Friday, February 14, 2020

A Pause to Consider:
Love in Past Years


Happy Valentine's Day! Whether you have been dreaming of receiving one of those quaint, Victorian-styled tokens of true love fit for a queen, or gearing up to laugh at some Vinegar Valentines, today might be the time to consider what greetings your ancestors might have been sending in their own younger years.

One of the most prolific producers of such greeting cards and postcards, at least in London, was the concern of Raphael Tuck & Sons (and no, despite the man's birth in Prussia, I'm not related; just love to look at these old-fashioned prints). Raphael Tuck, familiar to some genealogists on account of being the originator of the three-postcard "oilette" series known as "The Marriage at Gretna Green," created a commercial art concern in Great Britain which spanned nearly a century as a family business, from 1866 to 1959, at the retirement of grandson Desmond Tuck.

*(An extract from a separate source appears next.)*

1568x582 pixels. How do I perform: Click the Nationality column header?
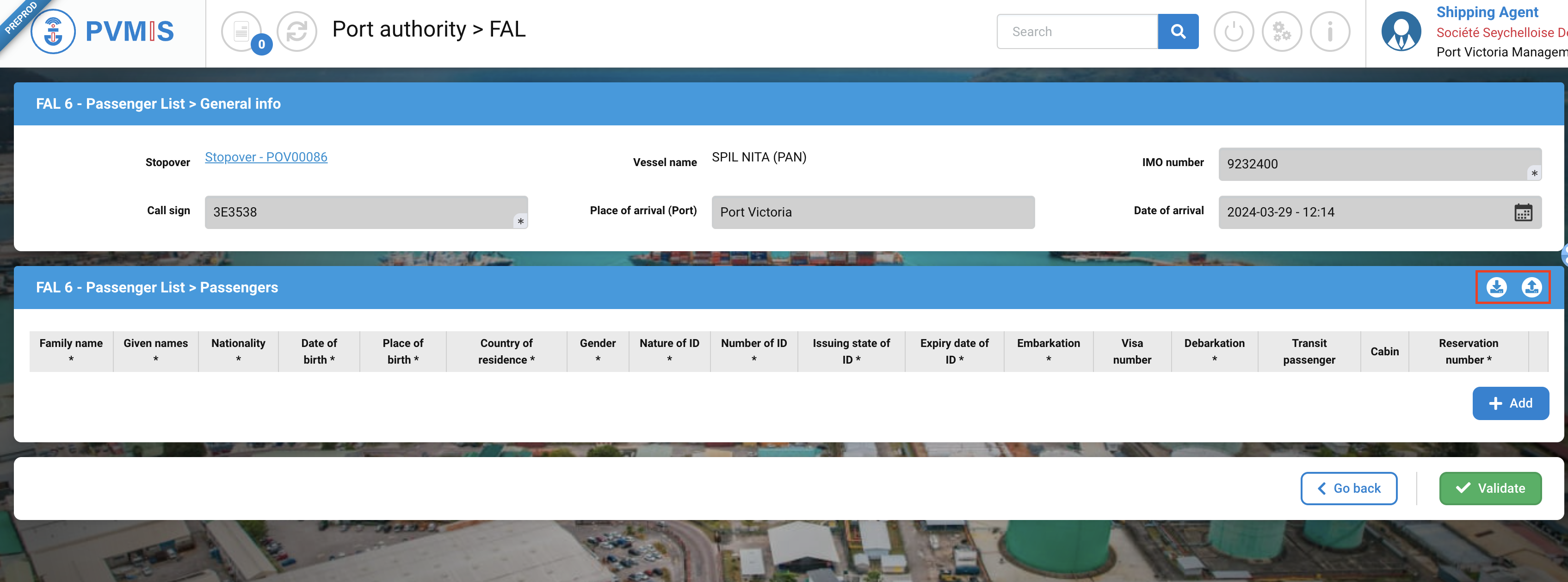(238, 351)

Of course, those of you who are privileged—or inescapably tasked—to work as part of your own family's business realize how much material can be gleaned from your occupational records and crossed over to your family history accounts, just as the line of ownership descended in the family business of Raphael Tuck & Sons has been detailed. Whether your firm became as well-known in your own occupational specialty as that of Raphael House, you can still share the story of your own family's success, both for its business history and for its family history.

As for those valentines wending their way to you—or making their way from your own anonymous hand—they may be as far afield from those quaint Victorian specimens or even those vinegar valentines of the 1840s onward as we are from those generations of our ancestors. But it's still fun to imagine what our great-great-grandparents might have slipped in the mail, or in a spontaneously-picked bouquet of flowers for a hopeful beau or belle. Hopefully, it didn't include vinegar.



Above: Undated and anonymous example of a "vinegar valentine," courtesy Wikipedia; in the public domain.